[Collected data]
━━━━━━━━━━━━━━━━

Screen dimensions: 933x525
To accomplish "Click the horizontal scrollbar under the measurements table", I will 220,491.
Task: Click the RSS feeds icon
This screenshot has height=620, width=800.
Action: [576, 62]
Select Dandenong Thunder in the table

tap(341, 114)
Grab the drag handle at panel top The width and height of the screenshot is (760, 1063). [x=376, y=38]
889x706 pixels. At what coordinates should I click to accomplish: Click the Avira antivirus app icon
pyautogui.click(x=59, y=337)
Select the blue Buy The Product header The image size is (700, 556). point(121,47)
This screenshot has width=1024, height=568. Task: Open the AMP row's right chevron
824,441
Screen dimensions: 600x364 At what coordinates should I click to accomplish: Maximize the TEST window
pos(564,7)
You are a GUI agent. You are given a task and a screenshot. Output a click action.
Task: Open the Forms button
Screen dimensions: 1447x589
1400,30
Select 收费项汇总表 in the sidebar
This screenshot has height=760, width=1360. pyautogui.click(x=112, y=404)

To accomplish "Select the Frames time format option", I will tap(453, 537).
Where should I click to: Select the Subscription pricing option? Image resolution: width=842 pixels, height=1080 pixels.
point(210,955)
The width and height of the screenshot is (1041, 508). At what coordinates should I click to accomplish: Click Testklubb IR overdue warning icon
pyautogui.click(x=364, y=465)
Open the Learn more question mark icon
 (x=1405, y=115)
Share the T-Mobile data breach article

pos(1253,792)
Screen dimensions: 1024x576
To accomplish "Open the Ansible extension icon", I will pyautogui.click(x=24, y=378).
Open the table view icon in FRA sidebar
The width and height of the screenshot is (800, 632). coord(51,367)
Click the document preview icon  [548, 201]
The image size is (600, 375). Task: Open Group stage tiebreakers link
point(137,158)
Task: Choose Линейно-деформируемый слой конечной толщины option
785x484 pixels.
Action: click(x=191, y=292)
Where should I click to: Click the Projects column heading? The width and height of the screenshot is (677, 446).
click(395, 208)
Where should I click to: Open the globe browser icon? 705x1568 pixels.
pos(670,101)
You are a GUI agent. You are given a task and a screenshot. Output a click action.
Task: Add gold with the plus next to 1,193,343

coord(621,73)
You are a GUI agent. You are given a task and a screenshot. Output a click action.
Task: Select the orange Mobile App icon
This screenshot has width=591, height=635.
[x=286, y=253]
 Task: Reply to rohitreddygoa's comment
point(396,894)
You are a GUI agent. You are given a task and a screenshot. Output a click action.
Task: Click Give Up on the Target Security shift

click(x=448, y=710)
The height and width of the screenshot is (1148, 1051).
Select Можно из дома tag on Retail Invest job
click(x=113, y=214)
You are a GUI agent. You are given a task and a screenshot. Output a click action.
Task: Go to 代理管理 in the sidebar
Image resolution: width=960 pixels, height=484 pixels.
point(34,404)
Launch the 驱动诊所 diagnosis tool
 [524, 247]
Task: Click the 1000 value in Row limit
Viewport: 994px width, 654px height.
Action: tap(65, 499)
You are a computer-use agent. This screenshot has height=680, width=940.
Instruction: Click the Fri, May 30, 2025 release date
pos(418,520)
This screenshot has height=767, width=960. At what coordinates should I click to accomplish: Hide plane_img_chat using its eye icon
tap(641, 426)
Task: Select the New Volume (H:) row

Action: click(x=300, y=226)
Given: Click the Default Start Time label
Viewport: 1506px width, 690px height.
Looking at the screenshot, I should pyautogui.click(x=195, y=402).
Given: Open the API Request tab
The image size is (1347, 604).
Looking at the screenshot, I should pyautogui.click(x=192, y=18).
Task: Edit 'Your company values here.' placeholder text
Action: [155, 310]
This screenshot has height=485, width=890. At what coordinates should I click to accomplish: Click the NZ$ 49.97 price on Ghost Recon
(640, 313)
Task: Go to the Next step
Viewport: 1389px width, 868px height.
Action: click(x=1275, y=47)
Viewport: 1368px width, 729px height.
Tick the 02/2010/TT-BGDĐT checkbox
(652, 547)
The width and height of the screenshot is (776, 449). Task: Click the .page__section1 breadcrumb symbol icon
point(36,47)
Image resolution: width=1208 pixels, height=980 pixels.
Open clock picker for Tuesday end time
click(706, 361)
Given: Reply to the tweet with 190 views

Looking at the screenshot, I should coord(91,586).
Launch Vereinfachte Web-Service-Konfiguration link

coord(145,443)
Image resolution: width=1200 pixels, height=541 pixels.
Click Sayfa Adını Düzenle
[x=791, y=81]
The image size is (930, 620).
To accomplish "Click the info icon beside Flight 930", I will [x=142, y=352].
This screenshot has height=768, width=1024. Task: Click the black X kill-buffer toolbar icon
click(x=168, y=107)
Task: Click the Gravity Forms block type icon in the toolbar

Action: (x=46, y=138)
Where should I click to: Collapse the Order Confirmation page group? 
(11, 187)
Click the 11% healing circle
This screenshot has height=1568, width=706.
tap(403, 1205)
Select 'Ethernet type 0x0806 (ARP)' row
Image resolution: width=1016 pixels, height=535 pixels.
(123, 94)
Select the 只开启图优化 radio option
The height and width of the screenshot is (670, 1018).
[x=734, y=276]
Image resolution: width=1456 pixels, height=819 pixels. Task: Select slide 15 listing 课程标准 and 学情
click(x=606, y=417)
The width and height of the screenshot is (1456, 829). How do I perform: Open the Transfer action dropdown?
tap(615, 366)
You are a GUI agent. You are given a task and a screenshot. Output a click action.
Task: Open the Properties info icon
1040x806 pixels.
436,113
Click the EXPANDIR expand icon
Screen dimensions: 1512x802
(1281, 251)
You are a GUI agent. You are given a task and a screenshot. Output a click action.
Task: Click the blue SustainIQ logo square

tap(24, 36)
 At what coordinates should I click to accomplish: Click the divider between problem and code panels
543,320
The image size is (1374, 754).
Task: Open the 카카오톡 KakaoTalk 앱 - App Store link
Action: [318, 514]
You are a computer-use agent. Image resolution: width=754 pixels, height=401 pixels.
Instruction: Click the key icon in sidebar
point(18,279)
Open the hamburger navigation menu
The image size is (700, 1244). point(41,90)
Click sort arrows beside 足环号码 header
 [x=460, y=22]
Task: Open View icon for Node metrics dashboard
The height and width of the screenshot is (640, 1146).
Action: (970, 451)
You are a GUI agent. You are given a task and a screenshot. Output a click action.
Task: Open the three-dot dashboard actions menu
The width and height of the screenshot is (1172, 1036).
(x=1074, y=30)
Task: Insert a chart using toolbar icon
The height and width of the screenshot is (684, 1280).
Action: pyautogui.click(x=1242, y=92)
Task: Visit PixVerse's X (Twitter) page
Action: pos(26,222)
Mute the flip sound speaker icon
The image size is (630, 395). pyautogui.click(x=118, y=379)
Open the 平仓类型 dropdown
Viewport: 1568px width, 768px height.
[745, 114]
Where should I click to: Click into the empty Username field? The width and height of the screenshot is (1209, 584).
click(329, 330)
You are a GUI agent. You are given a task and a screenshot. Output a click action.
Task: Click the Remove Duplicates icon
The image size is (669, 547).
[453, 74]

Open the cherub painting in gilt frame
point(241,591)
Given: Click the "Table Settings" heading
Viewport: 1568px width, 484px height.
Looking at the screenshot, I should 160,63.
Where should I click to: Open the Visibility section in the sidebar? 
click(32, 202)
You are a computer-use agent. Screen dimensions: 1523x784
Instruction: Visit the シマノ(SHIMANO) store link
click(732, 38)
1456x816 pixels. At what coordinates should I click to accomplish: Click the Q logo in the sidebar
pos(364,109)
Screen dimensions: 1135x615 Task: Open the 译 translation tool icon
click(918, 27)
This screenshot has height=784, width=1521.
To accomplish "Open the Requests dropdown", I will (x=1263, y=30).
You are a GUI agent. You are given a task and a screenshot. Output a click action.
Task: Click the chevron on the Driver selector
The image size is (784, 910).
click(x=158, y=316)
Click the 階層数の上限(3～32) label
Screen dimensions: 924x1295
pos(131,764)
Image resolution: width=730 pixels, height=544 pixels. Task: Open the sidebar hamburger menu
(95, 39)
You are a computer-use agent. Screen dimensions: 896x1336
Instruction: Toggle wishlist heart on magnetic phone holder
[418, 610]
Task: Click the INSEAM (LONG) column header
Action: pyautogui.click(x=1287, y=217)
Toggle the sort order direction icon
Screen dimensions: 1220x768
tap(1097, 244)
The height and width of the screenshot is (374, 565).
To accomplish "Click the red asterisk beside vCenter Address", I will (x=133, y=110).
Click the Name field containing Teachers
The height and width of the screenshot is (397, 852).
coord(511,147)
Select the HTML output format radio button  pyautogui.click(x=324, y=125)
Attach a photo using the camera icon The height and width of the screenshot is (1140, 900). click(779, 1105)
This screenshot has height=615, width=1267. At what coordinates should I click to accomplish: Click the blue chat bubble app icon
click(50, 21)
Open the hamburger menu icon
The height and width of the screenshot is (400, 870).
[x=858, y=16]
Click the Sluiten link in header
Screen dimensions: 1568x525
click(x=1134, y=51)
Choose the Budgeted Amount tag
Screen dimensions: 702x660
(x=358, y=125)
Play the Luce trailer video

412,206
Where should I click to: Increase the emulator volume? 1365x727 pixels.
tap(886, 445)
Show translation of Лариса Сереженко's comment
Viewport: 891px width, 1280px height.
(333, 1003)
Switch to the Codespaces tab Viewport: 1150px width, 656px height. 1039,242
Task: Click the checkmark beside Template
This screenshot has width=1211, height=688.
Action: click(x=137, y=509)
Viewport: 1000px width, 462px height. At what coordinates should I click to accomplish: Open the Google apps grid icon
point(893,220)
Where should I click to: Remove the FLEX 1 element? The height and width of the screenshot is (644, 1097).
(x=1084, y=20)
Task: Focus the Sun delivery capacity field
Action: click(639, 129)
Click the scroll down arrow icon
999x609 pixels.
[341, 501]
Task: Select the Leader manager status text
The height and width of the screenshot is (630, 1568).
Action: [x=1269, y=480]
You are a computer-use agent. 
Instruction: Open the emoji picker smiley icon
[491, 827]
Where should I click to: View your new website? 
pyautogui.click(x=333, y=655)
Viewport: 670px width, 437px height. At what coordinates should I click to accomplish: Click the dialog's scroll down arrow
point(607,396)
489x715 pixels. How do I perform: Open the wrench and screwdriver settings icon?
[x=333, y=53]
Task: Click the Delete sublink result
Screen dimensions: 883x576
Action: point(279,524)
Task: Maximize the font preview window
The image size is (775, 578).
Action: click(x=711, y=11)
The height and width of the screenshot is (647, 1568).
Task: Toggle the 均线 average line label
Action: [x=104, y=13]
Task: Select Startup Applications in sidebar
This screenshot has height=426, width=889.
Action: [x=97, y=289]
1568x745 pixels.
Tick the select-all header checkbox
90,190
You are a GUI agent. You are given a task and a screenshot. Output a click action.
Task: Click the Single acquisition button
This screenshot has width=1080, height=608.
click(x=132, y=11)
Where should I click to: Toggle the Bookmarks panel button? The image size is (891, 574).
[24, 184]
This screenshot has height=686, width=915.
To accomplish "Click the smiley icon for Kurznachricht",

━━━━━━━━━━━━━━━━

PROBLEM TO WORK ON –
Repeat exactly the lines above from the one with "Screen dimensions: 1135x615" up to and including the one with "Show translation of". No other line belongs in the reply.

SOLUTION FOR THIS EXERCISE –
Screen dimensions: 1135x615 Task: Open the 译 translation tool icon
click(918, 27)
This screenshot has height=784, width=1521.
To accomplish "Open the Requests dropdown", I will (x=1263, y=30).
You are a GUI agent. You are given a task and a screenshot. Output a click action.
Task: Click the chevron on the Driver selector
The image size is (784, 910).
click(x=158, y=316)
Click the 階層数の上限(3～32) label
Screen dimensions: 924x1295
pos(131,764)
Image resolution: width=730 pixels, height=544 pixels. Task: Open the sidebar hamburger menu
(95, 39)
You are a computer-use agent. Screen dimensions: 896x1336
Instruction: Toggle wishlist heart on magnetic phone holder
[418, 610]
Task: Click the INSEAM (LONG) column header
Action: pyautogui.click(x=1287, y=217)
Toggle the sort order direction icon
Screen dimensions: 1220x768
tap(1097, 244)
The height and width of the screenshot is (374, 565).
To accomplish "Click the red asterisk beside vCenter Address", I will (x=133, y=110).
Click the Name field containing Teachers
The height and width of the screenshot is (397, 852).
coord(511,147)
Select the HTML output format radio button  pyautogui.click(x=324, y=125)
Attach a photo using the camera icon The height and width of the screenshot is (1140, 900). click(779, 1105)
This screenshot has height=615, width=1267. At what coordinates should I click to accomplish: Click the blue chat bubble app icon
click(50, 21)
Open the hamburger menu icon
The height and width of the screenshot is (400, 870).
[x=858, y=16]
Click the Sluiten link in header
Screen dimensions: 1568x525
click(x=1134, y=51)
Choose the Budgeted Amount tag
Screen dimensions: 702x660
(x=358, y=125)
Play the Luce trailer video

412,206
Where should I click to: Increase the emulator volume? 1365x727 pixels.
tap(886, 445)
Show translation of Лариса Сереженко's comment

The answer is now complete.